» **Task details**
Task for the records below: repeat the line containing "Collapse the 测试集目录 tree node" and every line after it, exactly and with nothing else, but leave out the pictures.

» **Supplied data**
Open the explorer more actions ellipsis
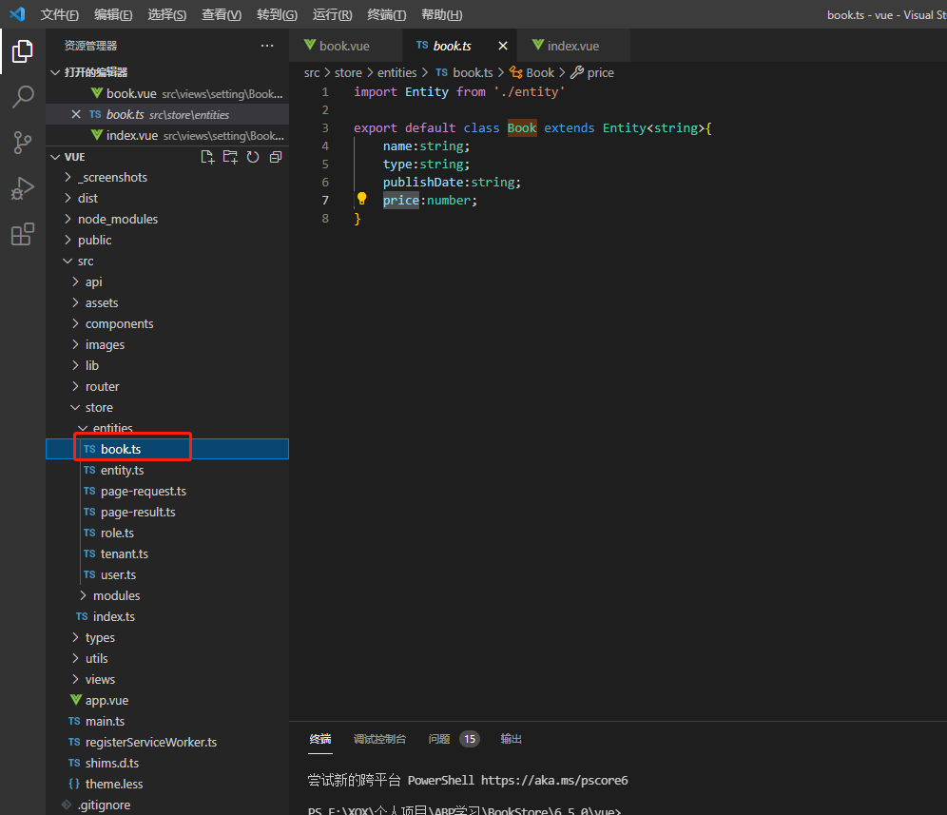 click(267, 46)
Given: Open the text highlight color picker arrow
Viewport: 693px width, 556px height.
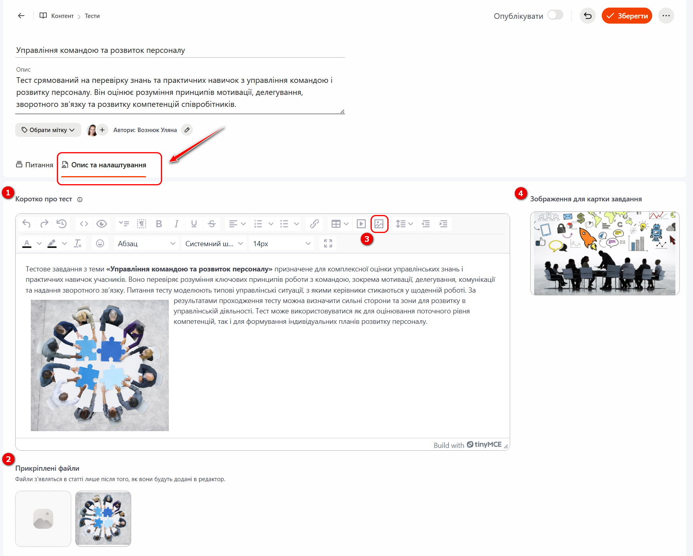Looking at the screenshot, I should [64, 243].
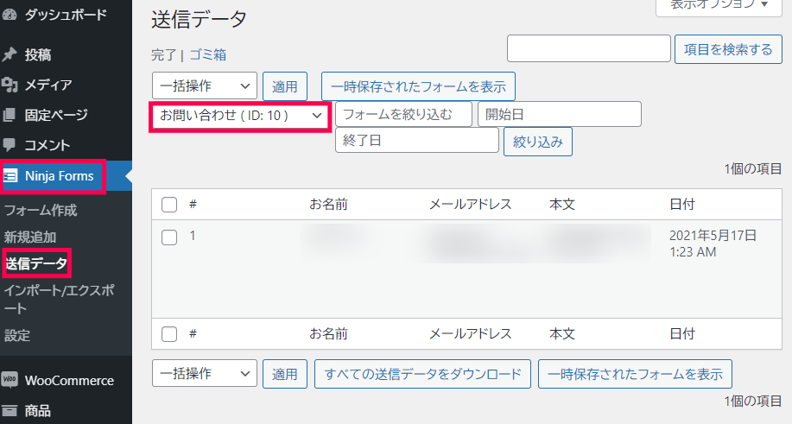The image size is (792, 424).
Task: Click the archive icon beside 商品
Action: [x=10, y=410]
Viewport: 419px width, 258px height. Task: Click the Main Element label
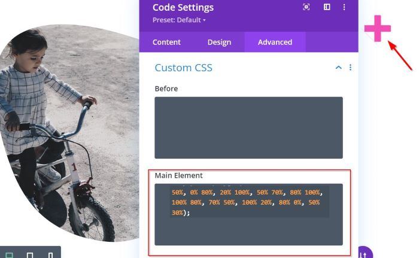tap(178, 175)
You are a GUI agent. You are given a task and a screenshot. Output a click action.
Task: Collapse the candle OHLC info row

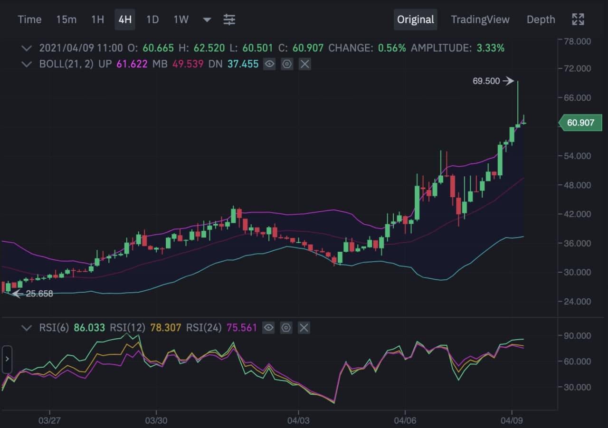click(x=27, y=48)
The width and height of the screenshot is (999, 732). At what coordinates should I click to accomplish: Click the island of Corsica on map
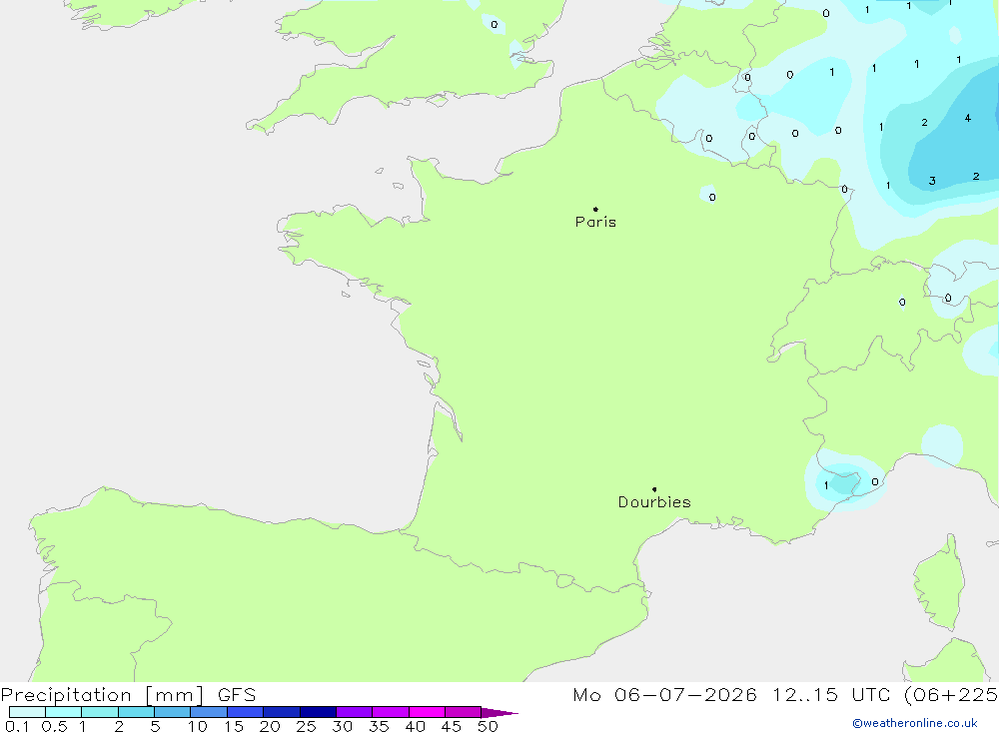(941, 585)
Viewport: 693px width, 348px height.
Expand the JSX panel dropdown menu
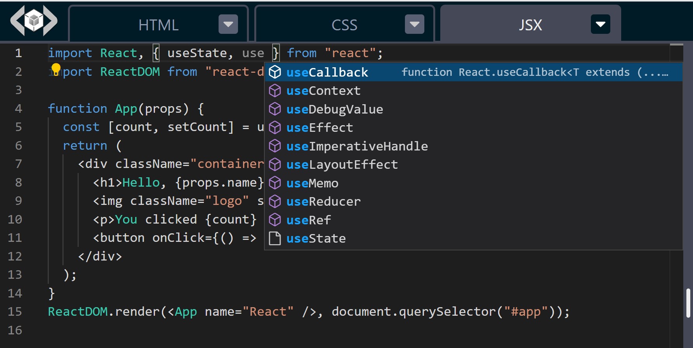[600, 24]
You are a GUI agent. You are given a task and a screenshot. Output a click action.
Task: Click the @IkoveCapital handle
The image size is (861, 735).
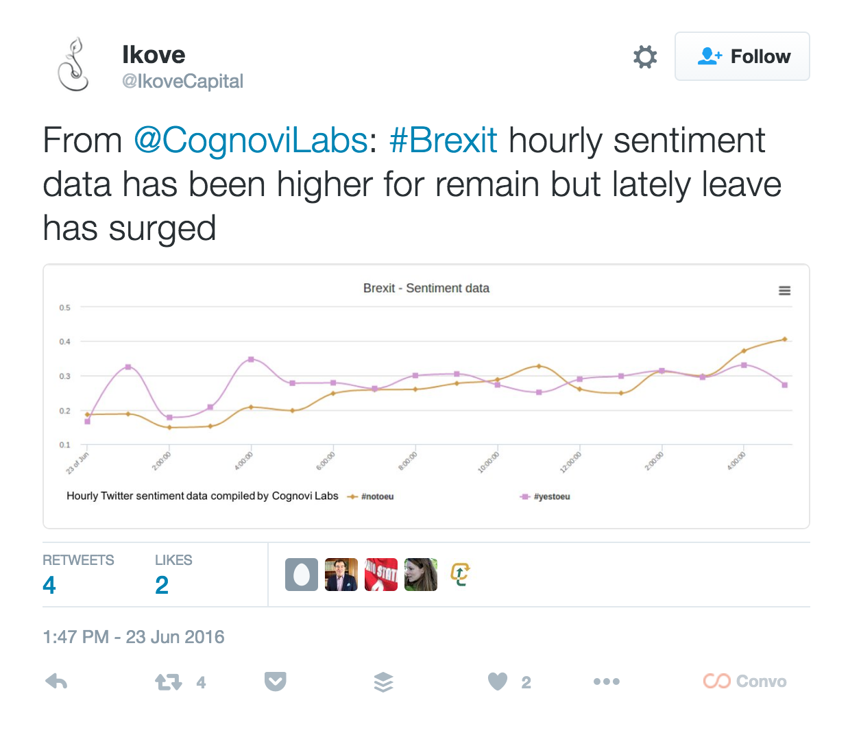(x=182, y=82)
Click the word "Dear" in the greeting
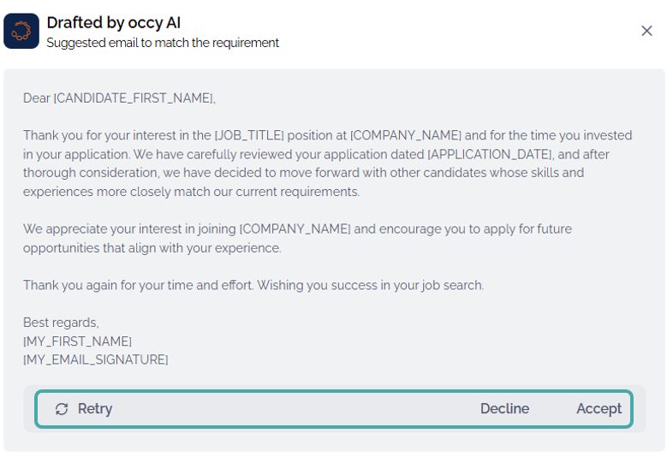The image size is (667, 457). click(37, 98)
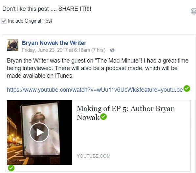Click the Minute watermark on the video thumbnail

pos(14,161)
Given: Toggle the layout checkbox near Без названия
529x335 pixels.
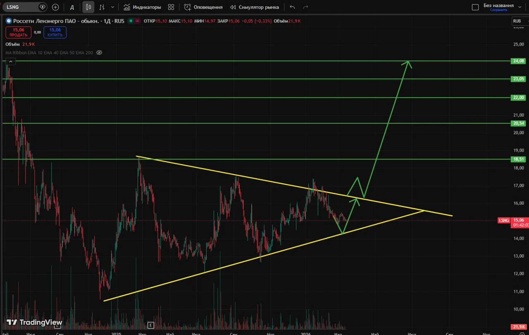Looking at the screenshot, I should point(475,7).
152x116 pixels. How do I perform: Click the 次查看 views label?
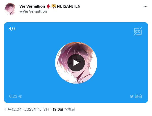click(70, 110)
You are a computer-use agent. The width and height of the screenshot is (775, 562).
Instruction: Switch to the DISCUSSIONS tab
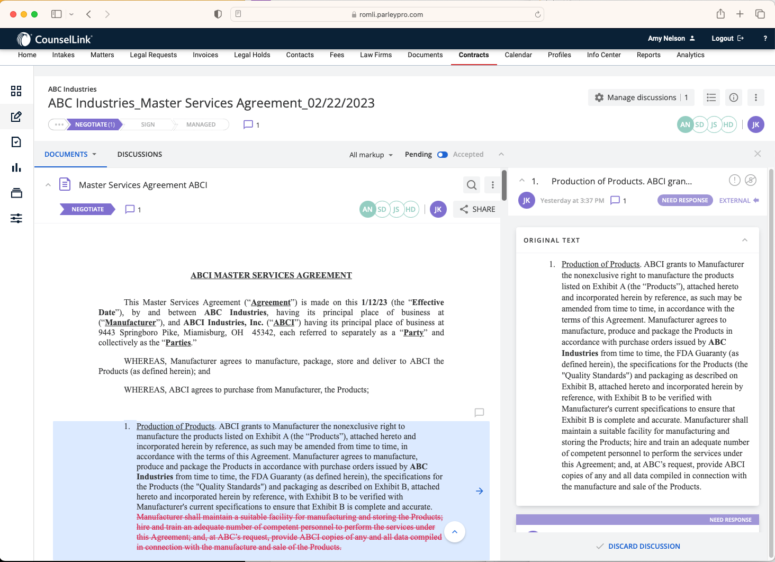click(x=139, y=154)
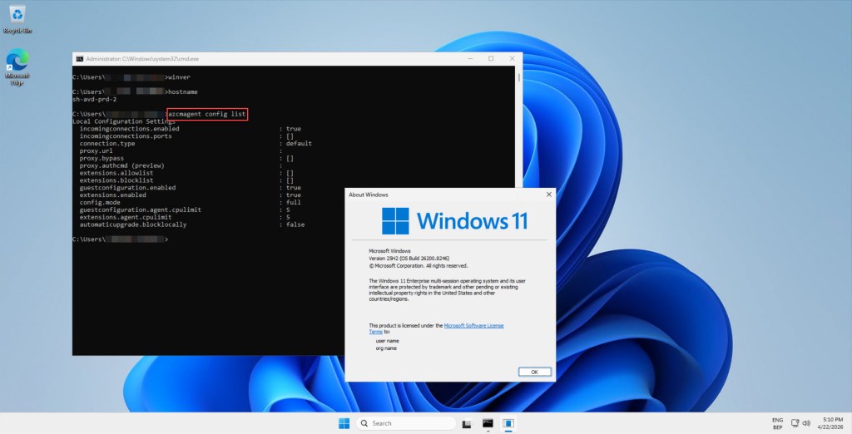Open the Recycle Bin desktop icon
Viewport: 852px width, 434px height.
(x=17, y=17)
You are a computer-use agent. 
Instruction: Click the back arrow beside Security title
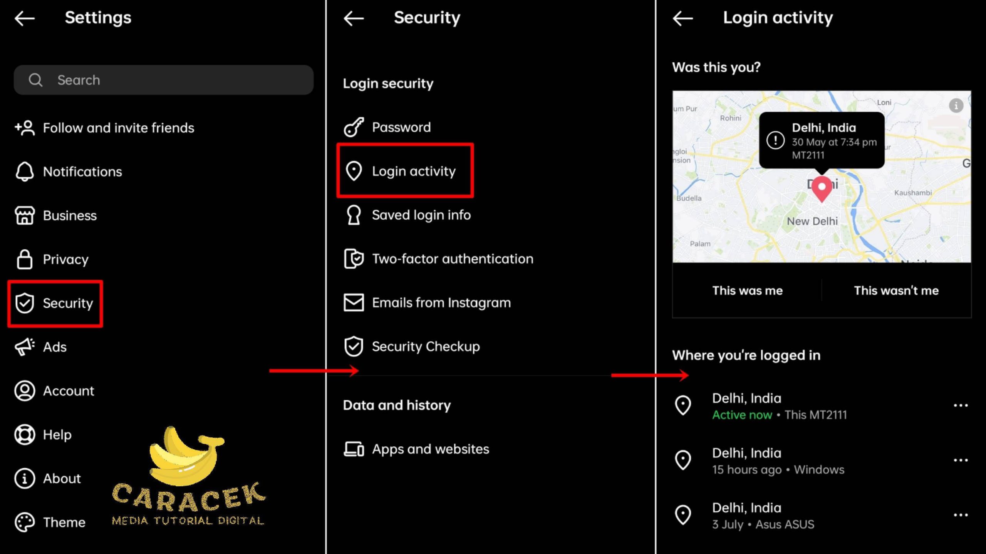point(354,18)
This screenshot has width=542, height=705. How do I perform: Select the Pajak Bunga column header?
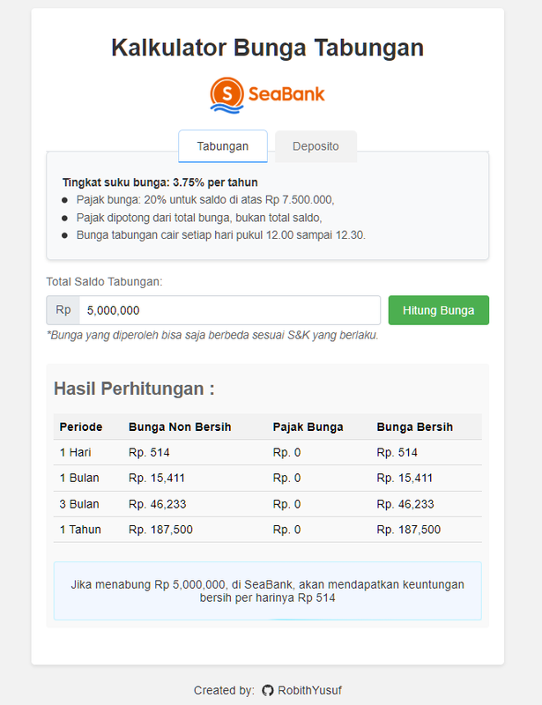pyautogui.click(x=308, y=427)
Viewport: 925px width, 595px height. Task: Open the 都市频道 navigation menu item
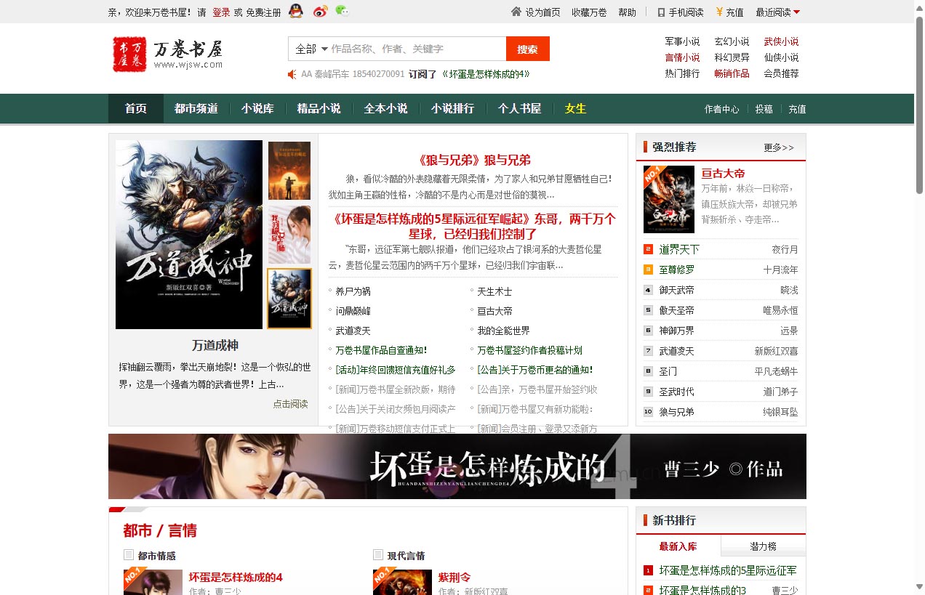pyautogui.click(x=196, y=108)

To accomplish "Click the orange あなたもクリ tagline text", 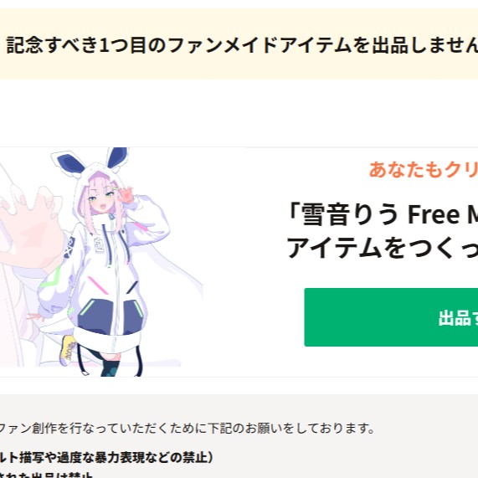I will 424,169.
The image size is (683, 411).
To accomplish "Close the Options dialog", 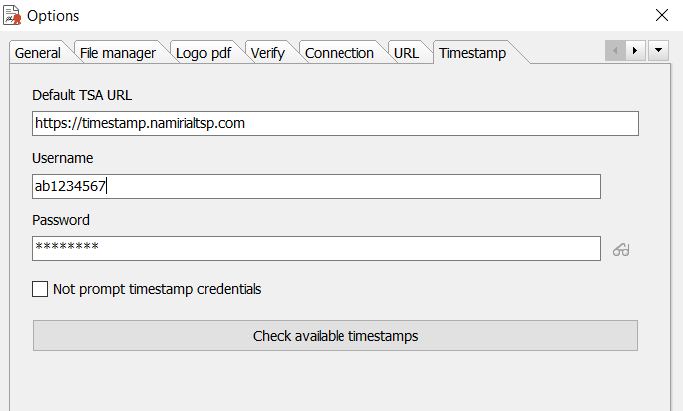I will click(662, 15).
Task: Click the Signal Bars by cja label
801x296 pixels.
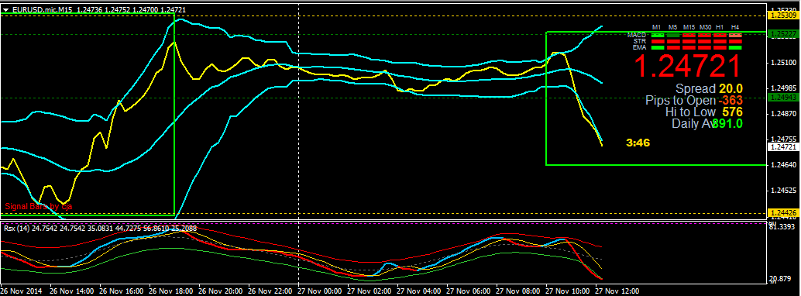Action: pyautogui.click(x=39, y=207)
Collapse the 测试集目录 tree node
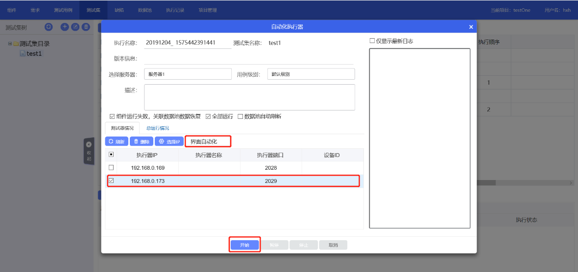Screen dimensions: 578x272 [x=10, y=44]
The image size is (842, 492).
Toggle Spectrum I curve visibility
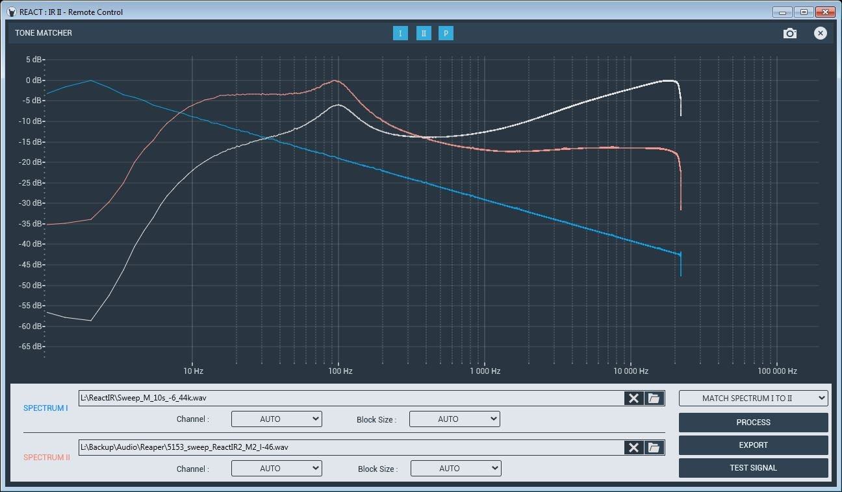(x=400, y=33)
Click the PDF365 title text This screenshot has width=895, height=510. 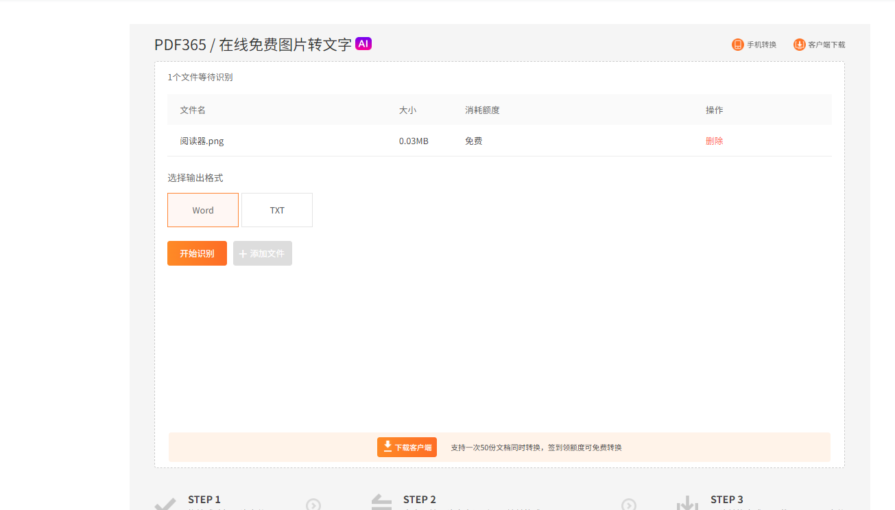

» **Solved exercise**
Collapse the 测试集目录 tree node
Screen dimensions: 578x272 [x=10, y=44]
The image size is (842, 492).
Toggle Spectrum I curve visibility
(x=400, y=33)
Click the PDF365 title text This screenshot has width=895, height=510. 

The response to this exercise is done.